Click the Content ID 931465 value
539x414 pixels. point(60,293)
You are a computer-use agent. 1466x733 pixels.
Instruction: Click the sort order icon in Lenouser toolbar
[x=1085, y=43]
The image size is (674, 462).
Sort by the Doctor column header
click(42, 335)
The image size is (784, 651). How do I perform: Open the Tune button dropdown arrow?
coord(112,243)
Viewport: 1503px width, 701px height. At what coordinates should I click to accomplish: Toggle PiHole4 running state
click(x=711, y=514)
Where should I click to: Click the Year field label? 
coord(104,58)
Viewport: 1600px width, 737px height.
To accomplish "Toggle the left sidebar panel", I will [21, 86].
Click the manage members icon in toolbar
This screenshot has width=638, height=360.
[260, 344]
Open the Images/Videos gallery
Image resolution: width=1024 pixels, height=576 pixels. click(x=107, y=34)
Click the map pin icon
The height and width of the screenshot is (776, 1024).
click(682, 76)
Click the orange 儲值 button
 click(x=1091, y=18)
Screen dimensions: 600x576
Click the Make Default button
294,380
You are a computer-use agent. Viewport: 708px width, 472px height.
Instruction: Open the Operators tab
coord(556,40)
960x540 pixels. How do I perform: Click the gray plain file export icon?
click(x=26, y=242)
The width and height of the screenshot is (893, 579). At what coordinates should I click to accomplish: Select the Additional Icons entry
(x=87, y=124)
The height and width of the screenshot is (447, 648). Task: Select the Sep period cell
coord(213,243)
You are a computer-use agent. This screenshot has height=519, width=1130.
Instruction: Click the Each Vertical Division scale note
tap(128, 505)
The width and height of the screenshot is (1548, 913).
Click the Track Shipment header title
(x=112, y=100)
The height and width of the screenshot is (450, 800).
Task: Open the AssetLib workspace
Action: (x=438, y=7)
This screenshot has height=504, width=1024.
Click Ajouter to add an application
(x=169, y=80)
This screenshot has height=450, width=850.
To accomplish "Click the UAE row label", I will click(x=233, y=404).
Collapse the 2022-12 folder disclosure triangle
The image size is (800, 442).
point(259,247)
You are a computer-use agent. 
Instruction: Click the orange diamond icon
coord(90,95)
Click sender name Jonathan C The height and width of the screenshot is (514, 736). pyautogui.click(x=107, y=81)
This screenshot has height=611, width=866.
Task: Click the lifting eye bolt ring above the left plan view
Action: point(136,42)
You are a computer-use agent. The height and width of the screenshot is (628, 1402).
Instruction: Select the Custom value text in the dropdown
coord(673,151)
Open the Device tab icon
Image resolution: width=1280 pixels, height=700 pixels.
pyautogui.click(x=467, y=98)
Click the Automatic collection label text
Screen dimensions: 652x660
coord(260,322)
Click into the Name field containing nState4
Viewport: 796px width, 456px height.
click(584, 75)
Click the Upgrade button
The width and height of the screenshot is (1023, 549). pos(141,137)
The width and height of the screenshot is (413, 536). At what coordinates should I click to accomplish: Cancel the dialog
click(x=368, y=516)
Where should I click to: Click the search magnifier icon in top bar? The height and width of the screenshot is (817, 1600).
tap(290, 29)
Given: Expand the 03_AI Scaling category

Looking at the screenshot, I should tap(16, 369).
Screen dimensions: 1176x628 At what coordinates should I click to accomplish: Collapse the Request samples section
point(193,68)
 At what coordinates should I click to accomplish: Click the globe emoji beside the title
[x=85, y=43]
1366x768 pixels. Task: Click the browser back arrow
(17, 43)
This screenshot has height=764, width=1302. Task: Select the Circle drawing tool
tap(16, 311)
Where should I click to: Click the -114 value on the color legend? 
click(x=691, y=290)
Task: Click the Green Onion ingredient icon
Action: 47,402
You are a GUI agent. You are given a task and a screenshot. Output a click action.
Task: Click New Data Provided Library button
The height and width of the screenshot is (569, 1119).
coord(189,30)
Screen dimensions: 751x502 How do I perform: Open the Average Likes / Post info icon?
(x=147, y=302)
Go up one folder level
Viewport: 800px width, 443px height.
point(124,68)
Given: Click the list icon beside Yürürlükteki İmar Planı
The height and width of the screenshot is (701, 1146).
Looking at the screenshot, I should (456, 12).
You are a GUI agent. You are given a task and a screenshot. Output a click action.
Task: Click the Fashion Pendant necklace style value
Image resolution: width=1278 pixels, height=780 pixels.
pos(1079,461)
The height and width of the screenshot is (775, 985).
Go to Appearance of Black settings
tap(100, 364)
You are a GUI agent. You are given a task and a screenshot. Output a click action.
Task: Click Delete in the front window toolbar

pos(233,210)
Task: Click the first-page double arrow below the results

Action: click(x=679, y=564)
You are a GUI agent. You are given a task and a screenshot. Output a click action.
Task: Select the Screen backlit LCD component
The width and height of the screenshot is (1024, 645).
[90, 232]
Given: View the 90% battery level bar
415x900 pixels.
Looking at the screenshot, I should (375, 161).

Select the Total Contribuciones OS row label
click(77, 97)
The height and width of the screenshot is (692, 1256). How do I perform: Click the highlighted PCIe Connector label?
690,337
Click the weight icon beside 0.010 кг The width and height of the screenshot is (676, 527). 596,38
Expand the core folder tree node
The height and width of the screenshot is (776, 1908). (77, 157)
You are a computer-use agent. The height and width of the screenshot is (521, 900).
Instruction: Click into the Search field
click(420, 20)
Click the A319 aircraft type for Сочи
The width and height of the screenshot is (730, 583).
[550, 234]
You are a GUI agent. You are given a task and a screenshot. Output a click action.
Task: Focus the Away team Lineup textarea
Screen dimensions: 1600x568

• _What is required_
Repeat the records above with every character intact.

• _Response to this task_
Click the Content ID 931465 value
539x414 pixels. point(60,293)
You are a computer-use agent. 1466x733 pixels.
Instruction: Click the sort order icon in Lenouser toolbar
[x=1085, y=43]
The image size is (674, 462).
Sort by the Doctor column header
click(42, 335)
The image size is (784, 651). How do I perform: Open the Tune button dropdown arrow?
coord(112,243)
Viewport: 1503px width, 701px height. At what coordinates should I click to accomplish: Toggle PiHole4 running state
click(x=711, y=514)
Where should I click to: Click the Year field label? 
coord(104,58)
Viewport: 1600px width, 737px height.
To accomplish "Toggle the left sidebar panel", I will [21, 86].
Click the manage members icon in toolbar
This screenshot has width=638, height=360.
[260, 344]
Open the Images/Videos gallery
Image resolution: width=1024 pixels, height=576 pixels. click(x=107, y=34)
Click the map pin icon
The height and width of the screenshot is (776, 1024).
click(682, 76)
Click the orange 儲值 button
 click(x=1091, y=18)
Screen dimensions: 600x576
Click the Make Default button
294,380
You are a computer-use agent. Viewport: 708px width, 472px height.
Instruction: Open the Operators tab
coord(556,40)
960x540 pixels. How do I perform: Click the gray plain file export icon?
click(x=26, y=242)
The width and height of the screenshot is (893, 579). At what coordinates should I click to accomplish: Select the Additional Icons entry
(x=87, y=124)
The height and width of the screenshot is (447, 648). Task: Select the Sep period cell
coord(213,243)
You are a computer-use agent. This screenshot has height=519, width=1130.
Instruction: Click the Each Vertical Division scale note
tap(128, 505)
The width and height of the screenshot is (1548, 913).
Click the Track Shipment header title
(x=112, y=100)
The height and width of the screenshot is (450, 800).
Task: Open the AssetLib workspace
Action: (x=438, y=7)
This screenshot has height=504, width=1024.
Click Ajouter to add an application
(x=169, y=80)
This screenshot has height=450, width=850.
To accomplish "Click the UAE row label", I will click(x=233, y=404).
Collapse the 2022-12 folder disclosure triangle
The image size is (800, 442).
point(259,247)
You are a computer-use agent. 
Instruction: Click the orange diamond icon
coord(90,95)
Click sender name Jonathan C The height and width of the screenshot is (514, 736). pyautogui.click(x=107, y=81)
This screenshot has height=611, width=866.
Task: Click the lifting eye bolt ring above the left plan view
Action: point(136,42)
You are a computer-use agent. The height and width of the screenshot is (628, 1402).
Instruction: Select the Custom value text in the dropdown
coord(673,151)
Open the Device tab icon
Image resolution: width=1280 pixels, height=700 pixels.
pyautogui.click(x=467, y=98)
Click the Automatic collection label text
Screen dimensions: 652x660
coord(260,322)
Click into the Name field containing nState4
Viewport: 796px width, 456px height.
click(584, 75)
Click the Upgrade button
The width and height of the screenshot is (1023, 549). pos(141,137)
The width and height of the screenshot is (413, 536). At what coordinates should I click to accomplish: Cancel the dialog
click(x=368, y=516)
Where should I click to: Click the search magnifier icon in top bar? The height and width of the screenshot is (817, 1600).
tap(290, 29)
Given: Expand the 03_AI Scaling category

Looking at the screenshot, I should tap(16, 369).
Screen dimensions: 1176x628 At what coordinates should I click to accomplish: Collapse the Request samples section
point(193,68)
 At what coordinates should I click to accomplish: Click the globe emoji beside the title
[x=85, y=43]
1366x768 pixels. Task: Click the browser back arrow
(17, 43)
This screenshot has height=764, width=1302. Task: Select the Circle drawing tool
tap(16, 311)
Where should I click to: Click the -114 value on the color legend? 
click(x=691, y=290)
Task: Click the Green Onion ingredient icon
Action: 47,402
You are a GUI agent. You are given a task and a screenshot. Output a click action.
Task: Click New Data Provided Library button
The height and width of the screenshot is (569, 1119).
coord(189,30)
Screen dimensions: 751x502 How do I perform: Open the Average Likes / Post info icon?
(x=147, y=302)
Go up one folder level
Viewport: 800px width, 443px height.
point(124,68)
Given: Click the list icon beside Yürürlükteki İmar Planı
The height and width of the screenshot is (701, 1146).
Looking at the screenshot, I should (456, 12).
You are a GUI agent. You are given a task and a screenshot. Output a click action.
Task: Click the Fashion Pendant necklace style value
Image resolution: width=1278 pixels, height=780 pixels.
pos(1079,461)
The height and width of the screenshot is (775, 985).
Go to Appearance of Black settings
tap(100, 364)
You are a GUI agent. You are given a task and a screenshot. Output a click action.
Task: Click Delete in the front window toolbar

pos(233,210)
Task: Click the first-page double arrow below the results

Action: click(x=679, y=564)
You are a GUI agent. You are given a task and a screenshot. Output a click action.
Task: Select the Screen backlit LCD component
The width and height of the screenshot is (1024, 645).
[90, 232]
Given: View the 90% battery level bar
415x900 pixels.
Looking at the screenshot, I should (375, 161).

Select the Total Contribuciones OS row label
click(77, 97)
The height and width of the screenshot is (692, 1256). How do I perform: Click the highlighted PCIe Connector label?
690,337
Click the weight icon beside 0.010 кг The width and height of the screenshot is (676, 527). 596,38
Expand the core folder tree node
The height and width of the screenshot is (776, 1908). (77, 157)
You are a computer-use agent. The height and width of the screenshot is (521, 900).
Instruction: Click into the Search field
click(420, 20)
Click the A319 aircraft type for Сочи
The width and height of the screenshot is (730, 583).
[550, 234]
You are a GUI agent. You are given a task and a screenshot. Output a click action.
Task: Focus the Away team Lineup textarea
Screen dimensions: 1600x568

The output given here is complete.